|Nutritional Guidelines (per serving)|
|Amount per serving|
|% Daily Value*|
|Total Fat 0g||0%|
|Saturated Fat 0g||0%|
|Total Carbohydrate 17g||6%|
|Dietary Fiber 3g||11%|
|*The % Daily Value (DV) tells you how much a nutrient in a food serving contributes to a daily diet. 2,000 calories a day is used for general nutrition advice.|
These refrigerator asparagus pickles have a much lighter flavor than canned asparagus pickles (which are much heavier on the vinegar). They are ready to eat in just a few days, but if you can manage to wait a week or two they will be even better.
Optional ingredients include grape leaves, which provide tannins and enzymes that help keep the asparagus crisp. Adding a lemon slice will increase the acid level slightly and makes the jar more attractive (great for that social media post!). If you like your pickles a little spicy, you can add a dried chile.
- 2 pounds asparagus spears
- 1 pint water
- 1/4 cup 2 tablespoons apple cider vinegar
- 1 1/2 tablespoons kosher salt (or another non-iodized salt)
- 1 tablespoons sugar (or 2 teaspoons honey)
- 4 cloves garlic (peeled)
- Optional: 2 to 4 grape leaves
- 2 dill flower heads (or 2 sprigs fresh dill leaves or 1 teaspoon dried dillweed)
- 1 teaspoon whole mustard seeds
- Optional: lemon slice
- Optional: small dried chile
Gather the ingredients.
Bring a large pot of water to a boil.
Prepare a large bowl of ice water.
While you are waiting for the water to come to a boil, wash and trim the asparagus. Trim it by holding each spear near either end and bending it gently. It will snap at exactly the borderline between the tougher bottom end and the more tender tip end. Save the bottom ends for making asparagus soup. You'll be using the tender part of each spear for these pickles.
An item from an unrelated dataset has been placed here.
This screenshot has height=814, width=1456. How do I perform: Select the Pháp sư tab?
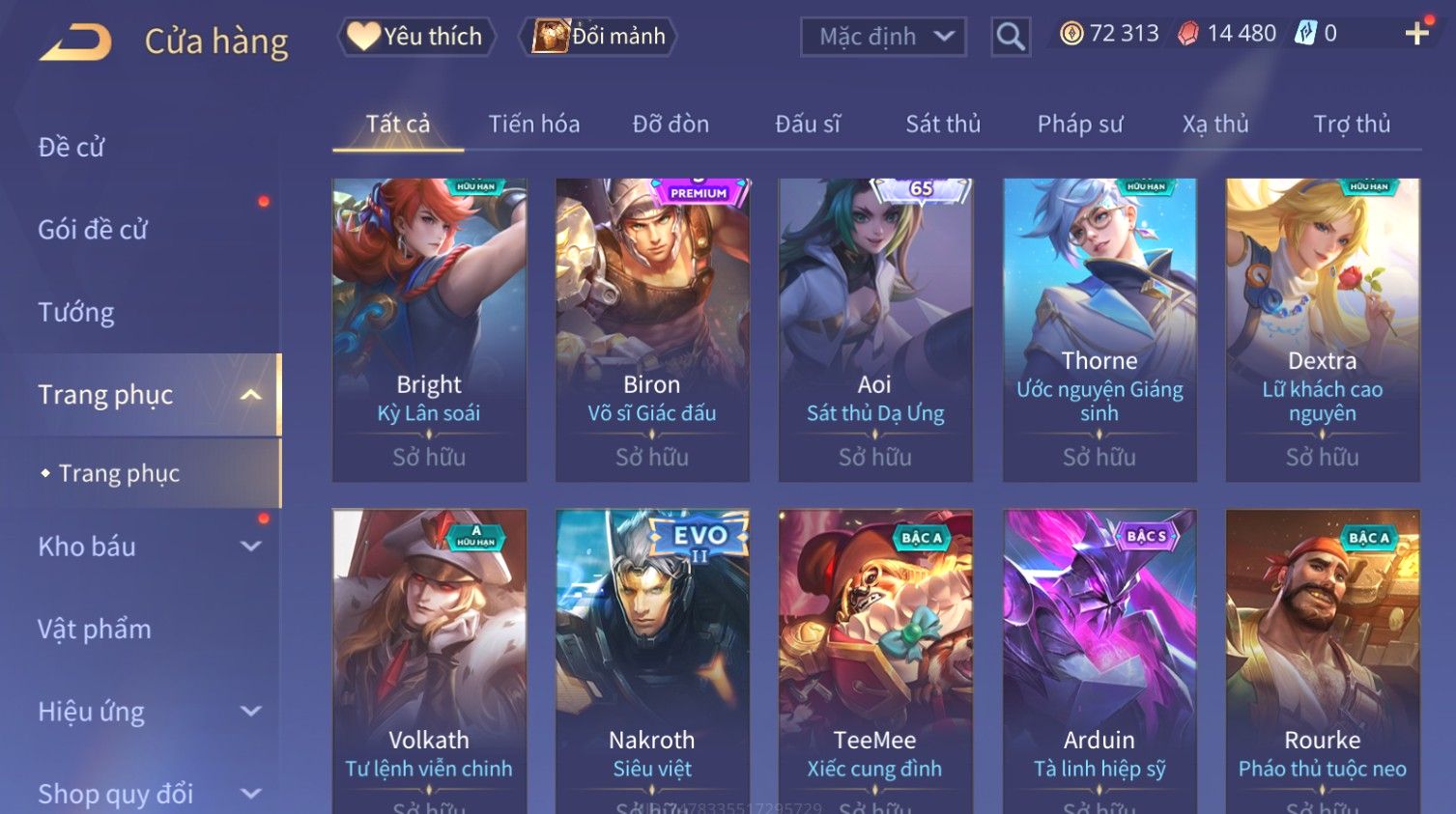pos(1080,124)
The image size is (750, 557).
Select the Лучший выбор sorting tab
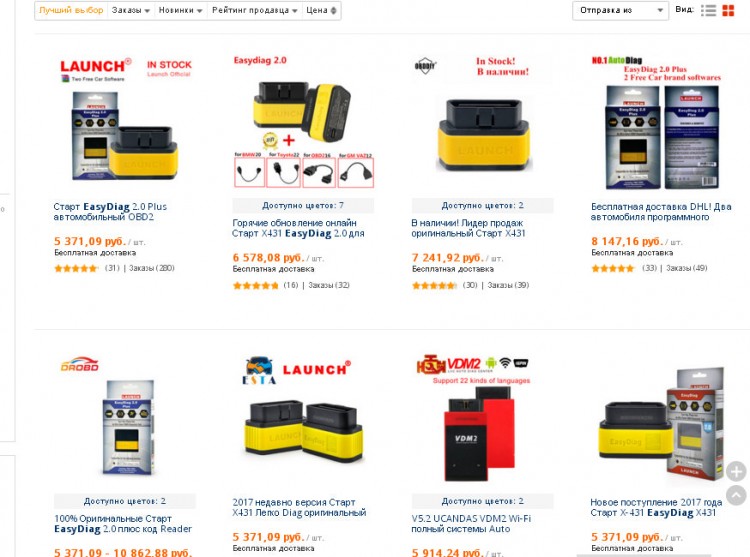[71, 11]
Once the pot of water is at a full rolling boil, drop in all of the asparagus spears and boil for only 15 seconds.
Drain the asparagus in a colander and immediately transfer it to the bowl of ice water.
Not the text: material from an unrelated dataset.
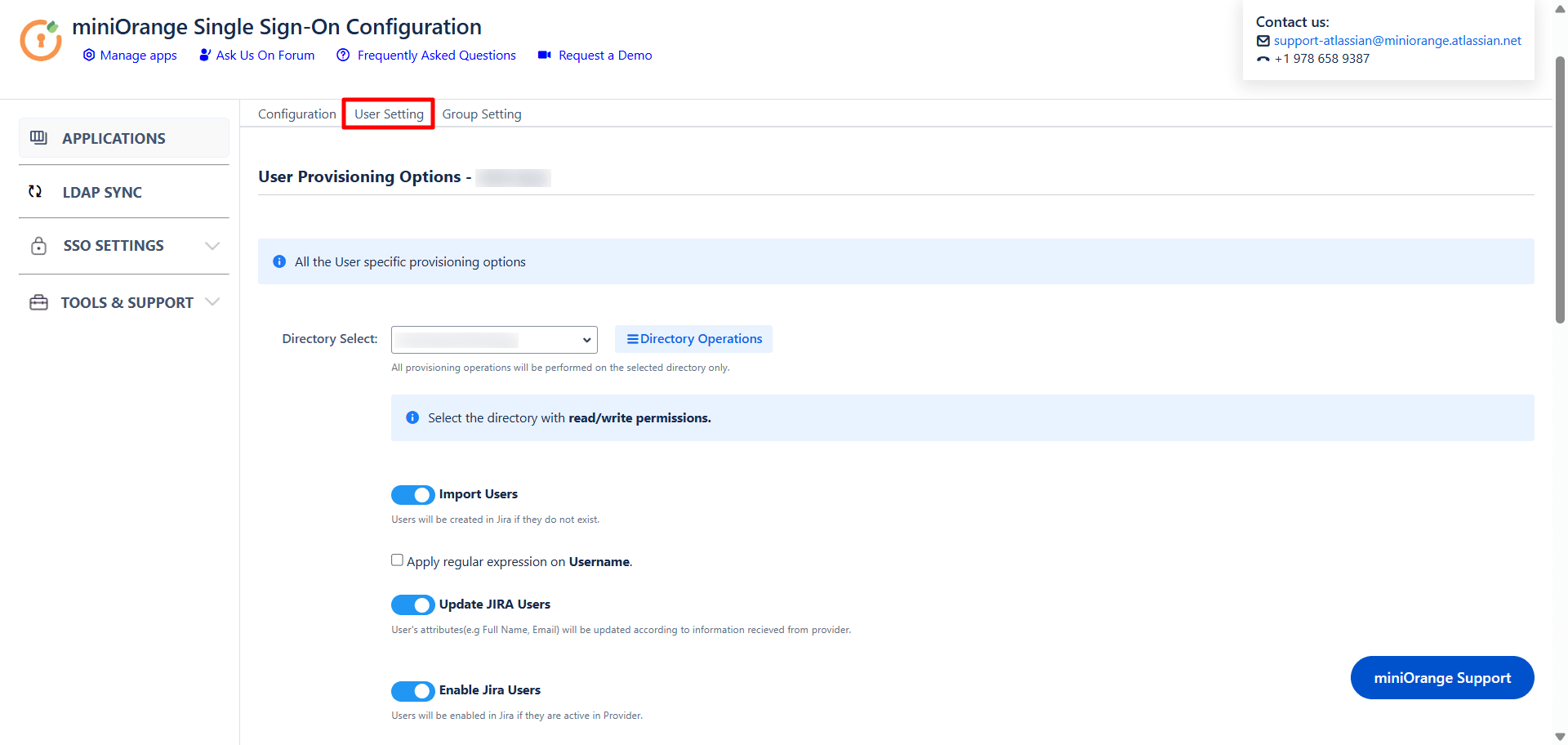
Task: Click the SSO Settings lock icon
Action: [38, 246]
Bring the pint of water, vinegar, salt, and sugar to a boil, stirring once or twice to dissolve the salt and sugar.
Let the brine cool slightly while you load the quart jar (or two pint jars).
Place the garlic cloves and one of the grape leaves (if using) into the bottom of a clean glass quart jar or a couple of pint-sized jars. You do not need to use special canning jars and seals, and you don't need to sterilize the jars.
Put the jar on its side and start loading in the asparagus spears, adding the dill, mustard seeds, and remaining optional ingredients as you do so. Note that if you alternate tip ends up with thicker ends up, you will be able to pack more asparagus spears into the jar. Be sure to pack the spears in tightly so that they will not float up out of the brine.
Pour the cooled brine into the jar over the other ingredients, being sure to completely cover the asparagus with the liquid.
Secure the lid and place in the refrigerator. The tips of the asparagus spears may take on a pink hue because of the vinegar—this is completely safe and even attractive in the finished product.
The pickles will be ready to eat in three days, but will be much better if you wait a week, and even better if you can wait two weeks before sampling. They will keep in the refrigerator for three to four months but will start to lose their texture after that.
- The relatively low ratio of vinegar to water in this recipe is part of what gives these pickles their bright, not overly pungent taste. Keep in mind, though, that this is less vinegar than you would need to make canned pickles for safely storing at room temperature. Keep these in the fridge.